2016年12月7日水曜日

B・エプスタインとマキノノゾミ

仕事も忙しいがボウリングや麻雀、たまの外出などで、読みかけの本、録りだめのビデオをなかなか消化できない。前にも書いたが録りだめビデオの半分以上がNHKBSプレミアムからのものだ。今日は2004年に放送されこの前再放送されたビートルズもの「ビートルズをつくった男」を見た。何度も再放送されていたようだが私は初めて見た。これはビートルズおたくなら誰もが知っているマネージャー、ブライアン・エプスタインの足跡をたどる番組で日本から劇作家のマキノノゾミ氏がイギリスに渡り関係者やゆかりの場所を精力的に取材していた。

エプスタインはリバプールの一介のレコード店主だったにも関わらずビートルズに興味を持ちマネージャーを買って出た。やんちゃでやや不潔なビートルズの連中にスーツを着せステージでの態度を改めさせ、メジャーデビューのために奔走する。ヒット曲が出た後も見事な戦略であっという間に世界制覇を成し遂げさせのはビートルズの実力もさることながら彼の手腕によるところが大きい。しかしツアーに辟易しレコーディングに興味を持ち始めたビートルズはツアー撤退しスタジオにこもるようになる。サージェントペパーのアルバム製作のころになると、彼はメンバーとも直接顔をあわすことも少なくなり酒と睡眠薬などドラッグに溺れるようになり自室で亡くなっているのが発見された(アスピリンの過剰摂取といわれている)。32才だった。

この辺りはこの番組でなくてもビートルズ関連の本を何十冊も読んだ私は知りすぎるくらい知っていた。しかしエプスタインが若い頃、俳優を目指し英国の王立演劇学校(RADA)に所属していたことがあったとは初めて知った。しかし芽が出ず父親のレコード店で働くことになる。RADA時代、後に有名になる女優の卵とデートしたエピソードが紹介されていた。うん?と思った。エプスタインはゲイだぞ。するとその女優は「ただの友だちでした。彼はゲイだったんです」とそこはちゃんと指摘していた。これは今の時代だからこそきちんと言える。なにせ当時の英国では同性愛は犯罪だったのだ。彼の苦悩はそこにもあったようだ。ビートルズ初期のころ、彼とジョン・レノンが二人でスペインに旅行に行ったことがあった。帰ってからジョンはさんざん冷やかされる羽目になる。周囲はエプスタインの習癖をみんな知っていたのだ。(ただしジョンとの肉体的な関係はなかった可能性が高いといわれている。エプスタインはジョンに好意を持っていたがえこひいきなどは一切なく4人平等に接するよう気を遣っていたのは周囲が認めていた)

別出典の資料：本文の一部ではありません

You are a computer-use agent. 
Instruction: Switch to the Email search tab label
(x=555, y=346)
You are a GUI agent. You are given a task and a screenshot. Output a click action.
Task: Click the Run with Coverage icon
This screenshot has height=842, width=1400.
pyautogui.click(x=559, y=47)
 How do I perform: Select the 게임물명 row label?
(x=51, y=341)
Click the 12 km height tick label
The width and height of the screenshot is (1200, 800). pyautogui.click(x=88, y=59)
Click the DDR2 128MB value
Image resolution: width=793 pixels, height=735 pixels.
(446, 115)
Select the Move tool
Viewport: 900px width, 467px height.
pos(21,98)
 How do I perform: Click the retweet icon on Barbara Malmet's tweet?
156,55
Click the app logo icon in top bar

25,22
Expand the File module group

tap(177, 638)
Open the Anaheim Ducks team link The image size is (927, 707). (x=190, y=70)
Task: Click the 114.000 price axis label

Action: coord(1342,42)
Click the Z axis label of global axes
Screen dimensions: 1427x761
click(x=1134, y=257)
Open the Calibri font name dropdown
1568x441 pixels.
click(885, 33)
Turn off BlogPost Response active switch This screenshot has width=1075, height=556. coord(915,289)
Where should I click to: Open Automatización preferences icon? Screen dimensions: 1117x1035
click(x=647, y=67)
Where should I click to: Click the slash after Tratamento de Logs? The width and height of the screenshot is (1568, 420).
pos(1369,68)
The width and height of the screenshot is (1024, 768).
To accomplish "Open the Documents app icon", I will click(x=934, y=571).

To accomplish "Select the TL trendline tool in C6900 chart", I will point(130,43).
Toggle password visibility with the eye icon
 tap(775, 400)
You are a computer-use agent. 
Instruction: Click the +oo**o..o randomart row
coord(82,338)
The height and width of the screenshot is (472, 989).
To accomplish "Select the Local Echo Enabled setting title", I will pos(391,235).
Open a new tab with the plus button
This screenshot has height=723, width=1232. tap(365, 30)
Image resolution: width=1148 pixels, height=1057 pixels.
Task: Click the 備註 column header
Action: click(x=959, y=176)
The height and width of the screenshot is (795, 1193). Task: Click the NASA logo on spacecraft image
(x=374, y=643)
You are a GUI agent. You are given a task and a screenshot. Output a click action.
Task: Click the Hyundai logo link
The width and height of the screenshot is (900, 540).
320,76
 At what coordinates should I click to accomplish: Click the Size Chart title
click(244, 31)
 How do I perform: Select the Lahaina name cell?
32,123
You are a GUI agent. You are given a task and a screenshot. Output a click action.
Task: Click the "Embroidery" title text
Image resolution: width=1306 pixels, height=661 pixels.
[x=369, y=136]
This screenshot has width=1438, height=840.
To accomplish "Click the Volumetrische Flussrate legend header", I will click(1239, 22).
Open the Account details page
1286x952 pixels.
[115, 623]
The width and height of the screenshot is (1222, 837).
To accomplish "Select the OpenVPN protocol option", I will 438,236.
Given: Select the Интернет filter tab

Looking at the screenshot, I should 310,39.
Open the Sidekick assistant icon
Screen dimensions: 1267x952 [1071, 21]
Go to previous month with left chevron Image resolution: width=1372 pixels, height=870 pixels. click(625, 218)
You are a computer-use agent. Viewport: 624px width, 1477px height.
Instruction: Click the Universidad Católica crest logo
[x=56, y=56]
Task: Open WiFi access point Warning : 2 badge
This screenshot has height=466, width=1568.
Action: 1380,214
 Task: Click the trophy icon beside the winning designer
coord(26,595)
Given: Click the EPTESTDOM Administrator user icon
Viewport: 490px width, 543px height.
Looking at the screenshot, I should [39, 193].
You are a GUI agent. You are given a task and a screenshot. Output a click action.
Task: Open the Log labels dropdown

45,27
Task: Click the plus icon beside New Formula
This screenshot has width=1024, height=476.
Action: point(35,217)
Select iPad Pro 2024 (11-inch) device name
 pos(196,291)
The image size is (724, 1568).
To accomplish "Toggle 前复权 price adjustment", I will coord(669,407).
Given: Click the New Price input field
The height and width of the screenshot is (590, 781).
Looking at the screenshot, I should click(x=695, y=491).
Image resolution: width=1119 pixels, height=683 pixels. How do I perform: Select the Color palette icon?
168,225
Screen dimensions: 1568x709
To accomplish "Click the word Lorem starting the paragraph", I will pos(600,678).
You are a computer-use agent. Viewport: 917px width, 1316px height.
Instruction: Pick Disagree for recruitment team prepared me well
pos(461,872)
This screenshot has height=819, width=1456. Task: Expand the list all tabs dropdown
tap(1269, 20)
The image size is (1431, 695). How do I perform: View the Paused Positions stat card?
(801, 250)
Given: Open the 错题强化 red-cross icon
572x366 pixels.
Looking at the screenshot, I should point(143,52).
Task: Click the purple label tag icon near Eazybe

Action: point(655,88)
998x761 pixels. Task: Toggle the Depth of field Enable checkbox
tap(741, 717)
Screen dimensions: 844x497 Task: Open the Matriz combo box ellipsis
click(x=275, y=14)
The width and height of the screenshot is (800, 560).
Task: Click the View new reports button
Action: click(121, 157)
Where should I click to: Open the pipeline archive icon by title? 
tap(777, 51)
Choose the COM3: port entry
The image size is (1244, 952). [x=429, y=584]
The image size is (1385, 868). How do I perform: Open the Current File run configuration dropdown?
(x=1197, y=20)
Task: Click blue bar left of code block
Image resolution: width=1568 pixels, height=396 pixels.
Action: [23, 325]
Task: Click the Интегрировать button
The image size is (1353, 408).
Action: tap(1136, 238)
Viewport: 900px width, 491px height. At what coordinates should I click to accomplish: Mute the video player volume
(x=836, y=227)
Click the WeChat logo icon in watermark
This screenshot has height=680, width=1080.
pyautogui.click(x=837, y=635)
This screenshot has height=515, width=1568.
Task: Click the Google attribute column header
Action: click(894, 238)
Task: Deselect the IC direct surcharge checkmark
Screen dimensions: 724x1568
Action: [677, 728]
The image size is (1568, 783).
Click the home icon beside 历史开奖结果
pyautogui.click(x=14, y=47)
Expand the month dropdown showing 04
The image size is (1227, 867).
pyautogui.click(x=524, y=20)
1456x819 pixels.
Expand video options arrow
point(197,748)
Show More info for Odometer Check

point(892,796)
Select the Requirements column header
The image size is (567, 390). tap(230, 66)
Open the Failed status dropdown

劇作家のマキノノゾミ氏は俳優としては下手だったエプスタインが唯一生き生きと演じたのがチェーホフ作「かもめ」の主人公トレープレフ役だったことにピクリと反応していた。エプスタインは中毒死ではあるけれど自殺のようなもの、確かに番組を見れば納得がいく。ショービジネスのマネジャーとして世界最高の成功を収めたにもかかわらず自身は寂しさを感じていた。トレープレフも最後は自殺してしまう。お金や名誉が成功を感じられるとは限らない・・人間は複雑な生き物だ。マキノ氏は自分が好きなビートルズの曲だという「ノーウェアマン」が実はビートルズの中で行き場をなくしたエプスタインのことを歌っているのではないかと言っていた。確かにそうみることは出来るだろう。結局、ビートルズはエプスタインの死がきっかけでグループとしてのまとまりが弱くなり解散へ向かっていくことになる。実はそれくらい彼の存在は大きかったのだ。

この番組はマキノノゾミ氏をパーソナリティに迎えたことでかなり面白くなった。私は彼のことを全く知らなかったが、番組の中で中学時代にビートルズに夢中になりバンドを組むも、同志社大学で演劇にハマり劇作家、脚本家として大成した人らしい。2002年NHK朝ドラの「まんてん」の脚本を担当している。また女優キムラ緑子の夫としても知られている。番組ではキャバーンクラブで即興演奏したりアビーロードでは横断歩道を渡ったりとビートルズマニアならではのアクションをしていた。何か自分と近いものを感じたのだが、生年月日が3日しか違っていなかった上に彼の愛唱歌が「ノーウェアマン」。実は私もそうなのだ。「♪ヒーザーリィールノーウェアマーン・・」って何回歌ったか分からないよ。

私もイギリスに行くことがあったらきっと彼と同じようなことするだろう。